== Segment start ==

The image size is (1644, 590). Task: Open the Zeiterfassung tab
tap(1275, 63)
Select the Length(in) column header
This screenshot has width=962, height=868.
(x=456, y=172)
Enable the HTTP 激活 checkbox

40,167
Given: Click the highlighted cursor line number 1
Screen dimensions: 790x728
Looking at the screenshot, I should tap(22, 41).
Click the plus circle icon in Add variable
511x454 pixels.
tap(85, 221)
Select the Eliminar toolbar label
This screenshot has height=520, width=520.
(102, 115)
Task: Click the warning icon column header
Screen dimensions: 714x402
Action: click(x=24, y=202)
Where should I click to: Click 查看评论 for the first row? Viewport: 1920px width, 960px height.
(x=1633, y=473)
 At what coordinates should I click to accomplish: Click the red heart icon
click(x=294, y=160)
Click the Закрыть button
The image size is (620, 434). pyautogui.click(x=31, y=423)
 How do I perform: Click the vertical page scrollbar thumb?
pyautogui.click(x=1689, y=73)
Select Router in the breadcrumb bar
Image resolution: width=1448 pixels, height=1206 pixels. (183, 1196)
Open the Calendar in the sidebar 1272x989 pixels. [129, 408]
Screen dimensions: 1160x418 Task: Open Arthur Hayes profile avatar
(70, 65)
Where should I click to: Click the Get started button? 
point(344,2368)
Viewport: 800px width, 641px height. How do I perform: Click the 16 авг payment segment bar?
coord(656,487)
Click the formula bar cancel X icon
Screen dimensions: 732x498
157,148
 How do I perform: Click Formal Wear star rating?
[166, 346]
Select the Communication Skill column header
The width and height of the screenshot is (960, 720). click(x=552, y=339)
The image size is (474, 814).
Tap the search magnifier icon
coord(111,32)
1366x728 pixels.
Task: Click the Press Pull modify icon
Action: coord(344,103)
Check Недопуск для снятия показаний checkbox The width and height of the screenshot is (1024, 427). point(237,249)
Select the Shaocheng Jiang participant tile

== Segment end ==

PROBLEM DETAILS:
Reproduce the preceding records exactly and completely.

EXPECTED ANSWER:
The image size is (1644, 590). Task: Open the Zeiterfassung tab
tap(1275, 63)
Select the Length(in) column header
This screenshot has width=962, height=868.
(x=456, y=172)
Enable the HTTP 激活 checkbox

40,167
Given: Click the highlighted cursor line number 1
Screen dimensions: 790x728
Looking at the screenshot, I should tap(22, 41).
Click the plus circle icon in Add variable
511x454 pixels.
tap(85, 221)
Select the Eliminar toolbar label
This screenshot has height=520, width=520.
(102, 115)
Task: Click the warning icon column header
Screen dimensions: 714x402
Action: click(x=24, y=202)
Where should I click to: Click 查看评论 for the first row? Viewport: 1920px width, 960px height.
(x=1633, y=473)
 At what coordinates should I click to accomplish: Click the red heart icon
click(x=294, y=160)
Click the Закрыть button
The image size is (620, 434). pyautogui.click(x=31, y=423)
 How do I perform: Click the vertical page scrollbar thumb?
pyautogui.click(x=1689, y=73)
Select Router in the breadcrumb bar
Image resolution: width=1448 pixels, height=1206 pixels. (183, 1196)
Open the Calendar in the sidebar 1272x989 pixels. [129, 408]
Screen dimensions: 1160x418 Task: Open Arthur Hayes profile avatar
(70, 65)
Where should I click to: Click the Get started button? 
point(344,2368)
Viewport: 800px width, 641px height. How do I perform: Click the 16 авг payment segment bar?
coord(656,487)
Click the formula bar cancel X icon
Screen dimensions: 732x498
157,148
 How do I perform: Click Formal Wear star rating?
[166, 346]
Select the Communication Skill column header
The width and height of the screenshot is (960, 720). click(x=552, y=339)
The image size is (474, 814).
Tap the search magnifier icon
coord(111,32)
1366x728 pixels.
Task: Click the Press Pull modify icon
Action: coord(344,103)
Check Недопуск для снятия показаний checkbox The width and height of the screenshot is (1024, 427). point(237,249)
Select the Shaocheng Jiang participant tile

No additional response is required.